### [WORK REQUEST]
Working through the data below, reproduce word for word the line with "Viewport: 897px width, 462px height." and every line after it, both ends included, and omit the pictures.

Stored data entries
════════════════

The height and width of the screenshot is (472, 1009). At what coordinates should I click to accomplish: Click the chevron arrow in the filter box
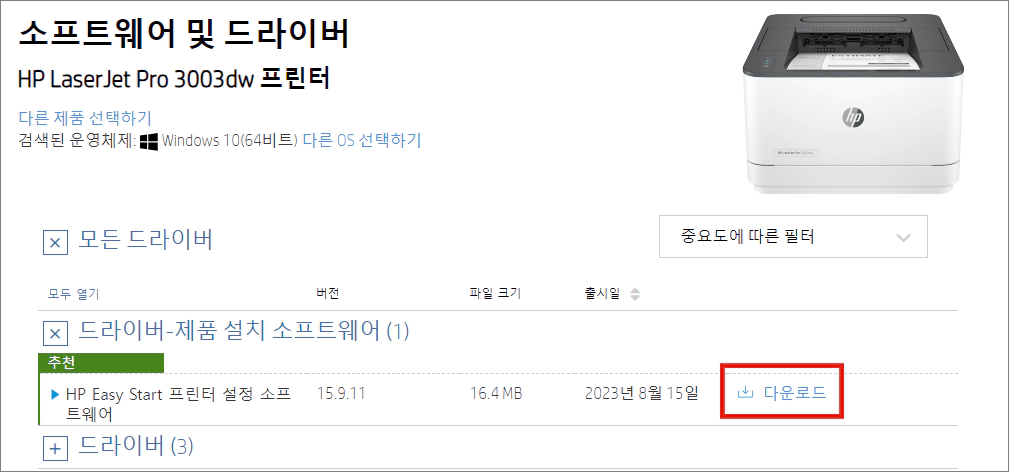pos(903,238)
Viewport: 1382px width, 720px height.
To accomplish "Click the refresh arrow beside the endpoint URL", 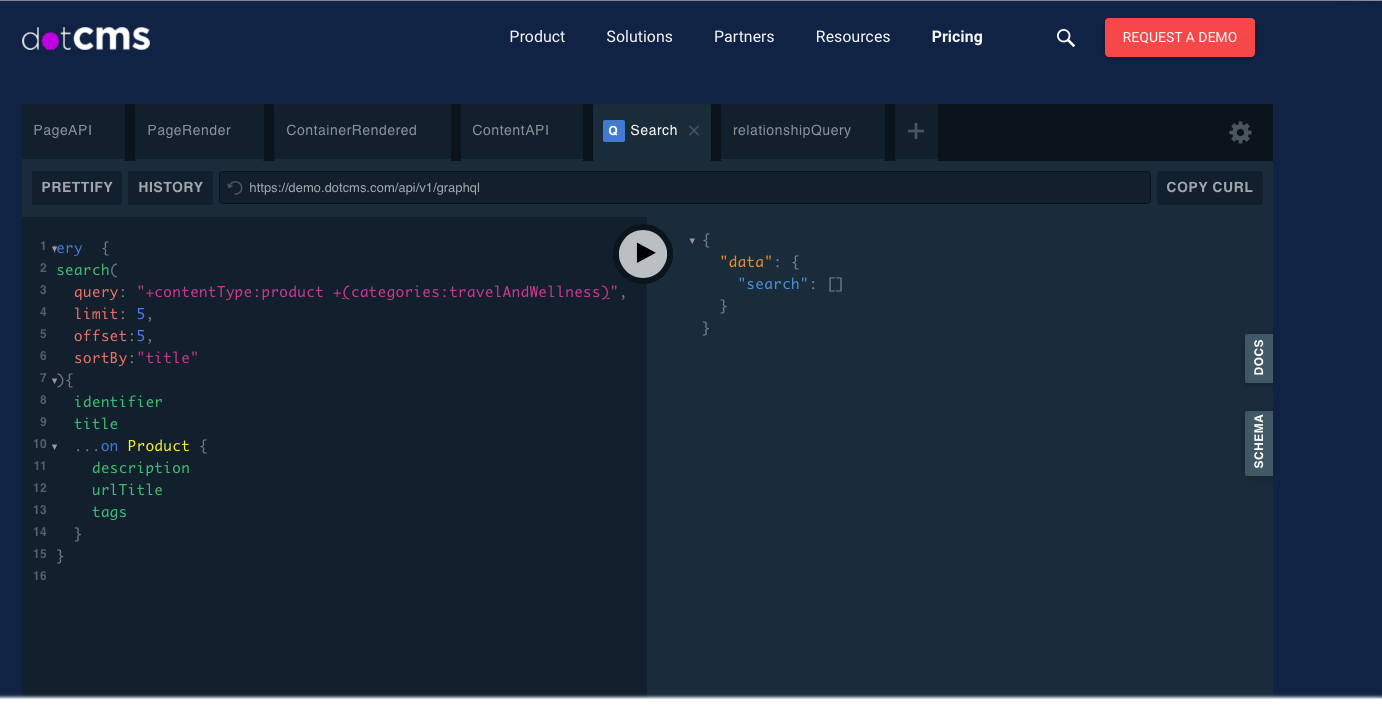I will click(233, 187).
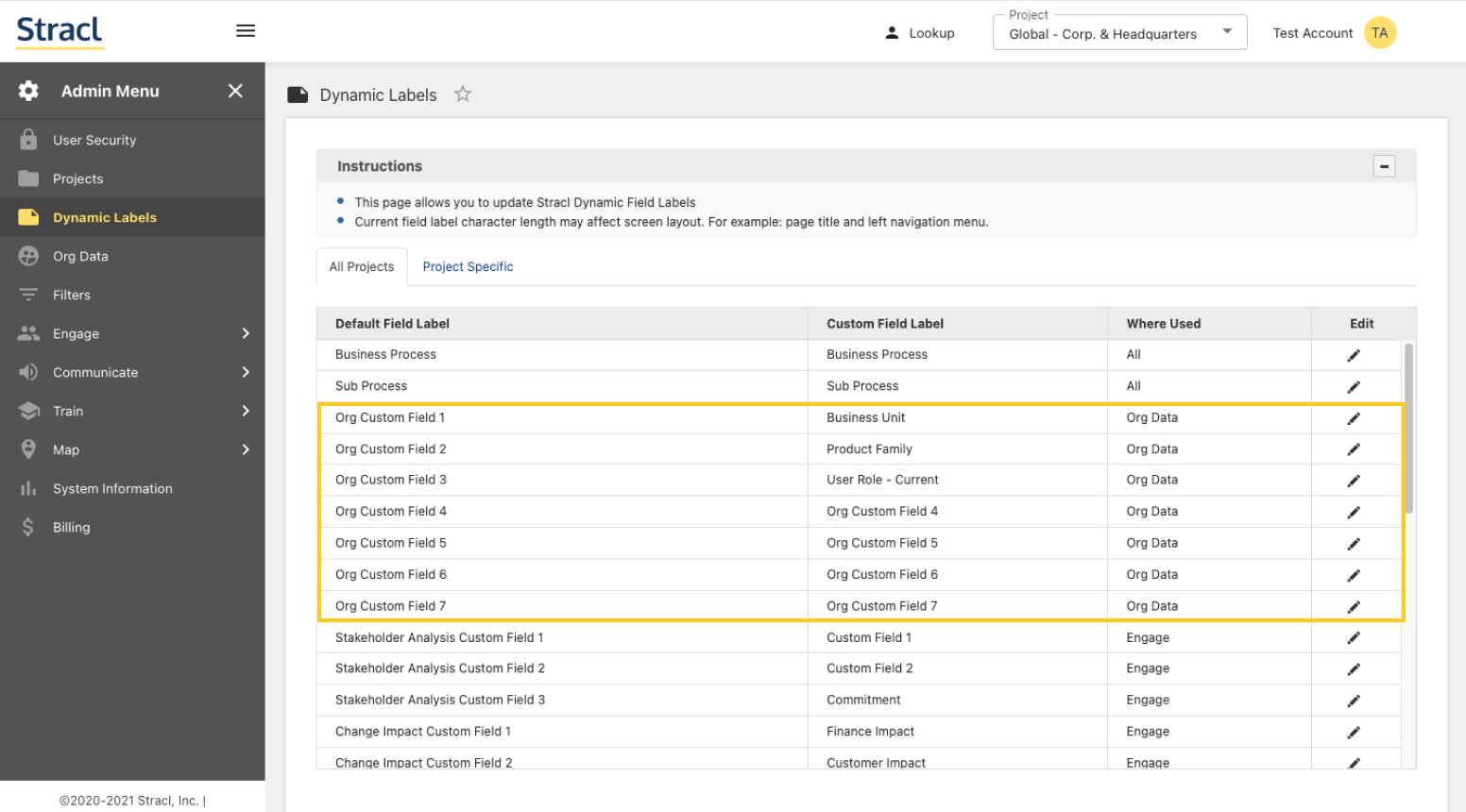
Task: Expand the Map section
Action: coord(132,449)
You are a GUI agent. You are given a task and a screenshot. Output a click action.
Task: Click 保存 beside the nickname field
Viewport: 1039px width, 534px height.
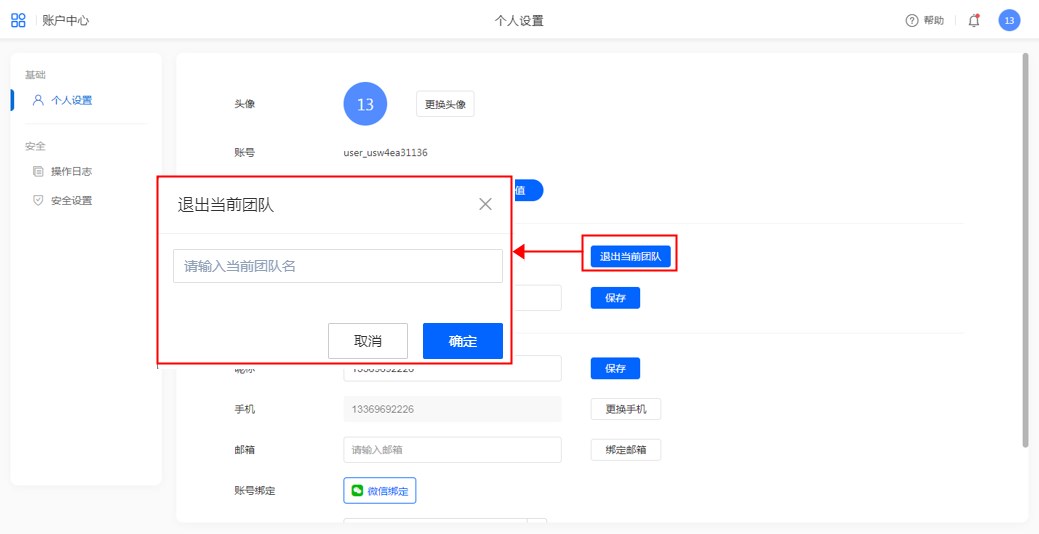pyautogui.click(x=615, y=368)
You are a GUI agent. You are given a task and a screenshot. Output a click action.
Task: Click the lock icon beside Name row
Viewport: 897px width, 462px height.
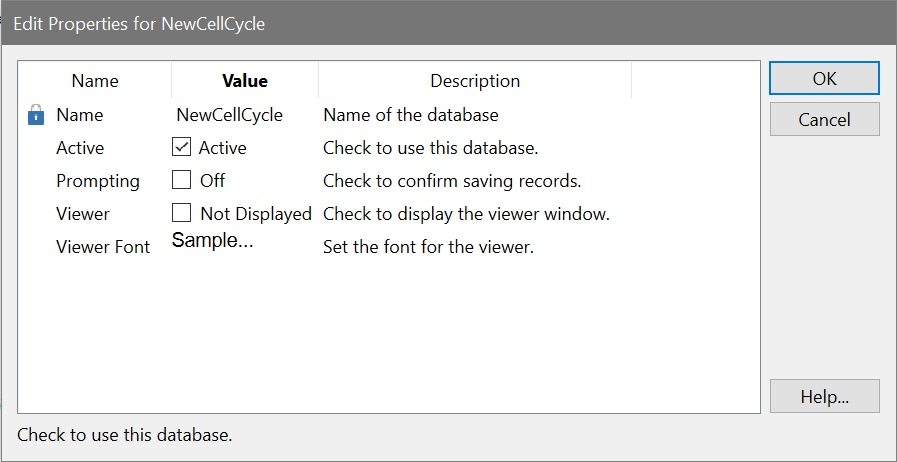36,115
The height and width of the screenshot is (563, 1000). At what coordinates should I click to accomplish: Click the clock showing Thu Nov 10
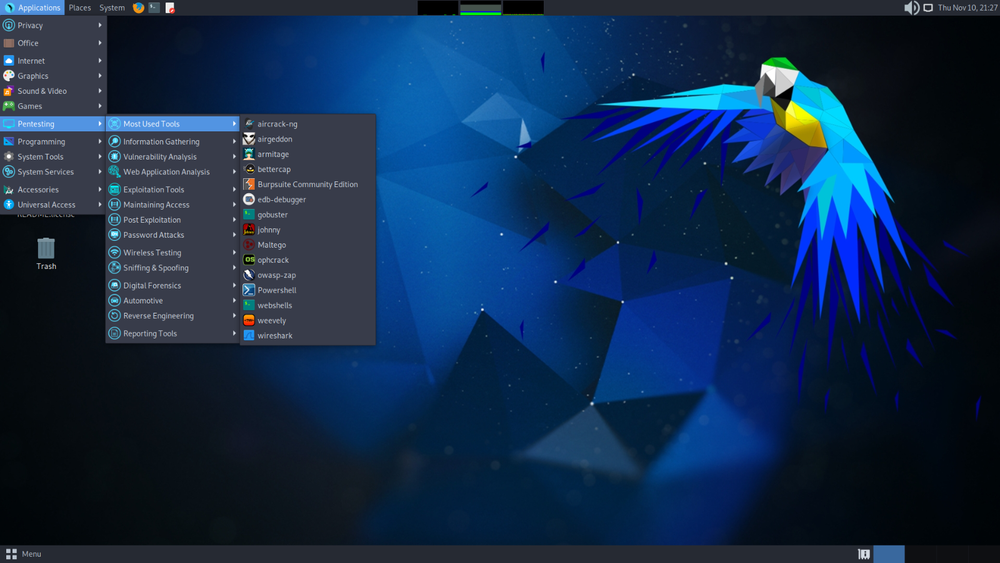pos(967,8)
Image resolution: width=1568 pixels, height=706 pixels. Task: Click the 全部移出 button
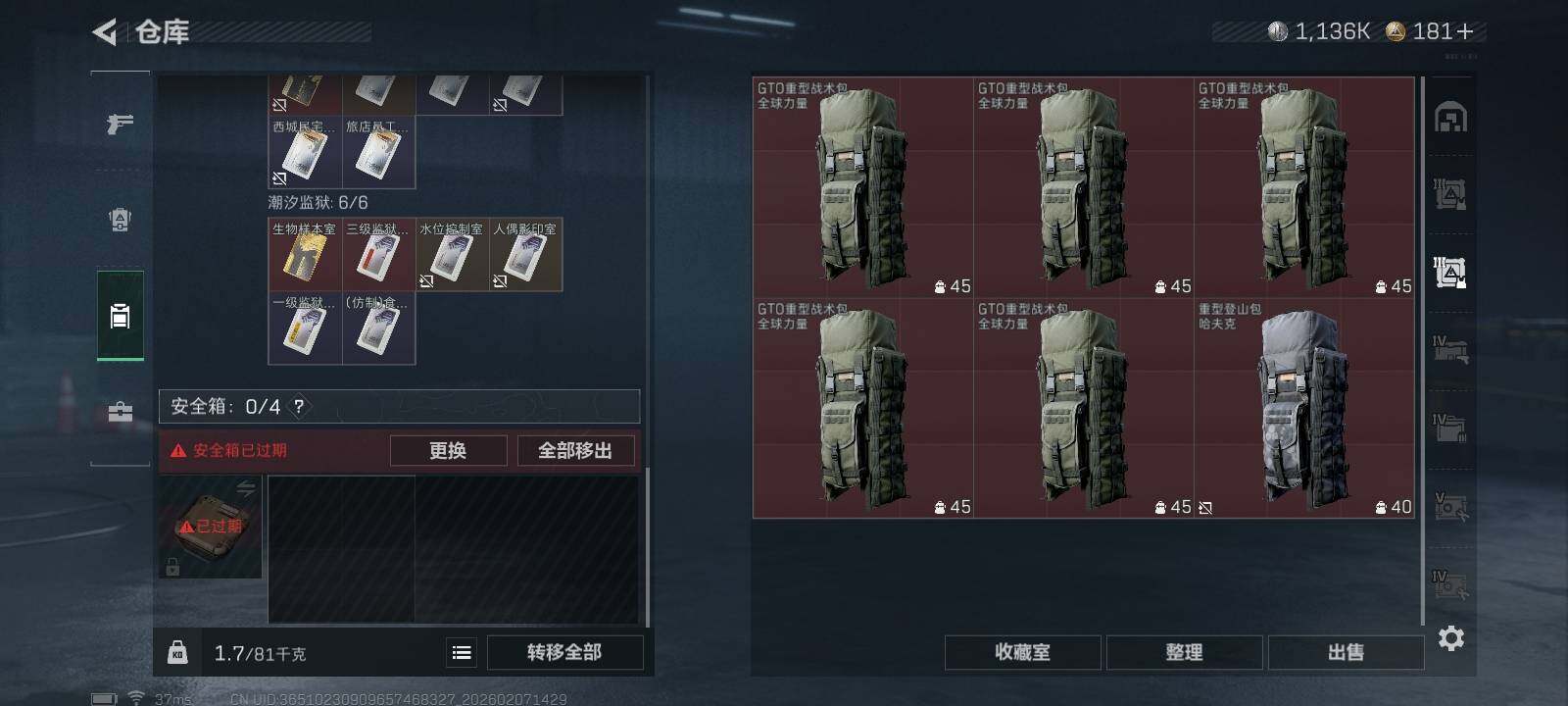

════════════════

### [WRITTEN SOLUTION]
Viewport: 897px width, 462px height.
36,115
The height and width of the screenshot is (563, 1000). At what coordinates should I click to accomplish: Click the clock showing Thu Nov 10
pos(967,8)
Image resolution: width=1568 pixels, height=706 pixels. Task: Click the 全部移出 button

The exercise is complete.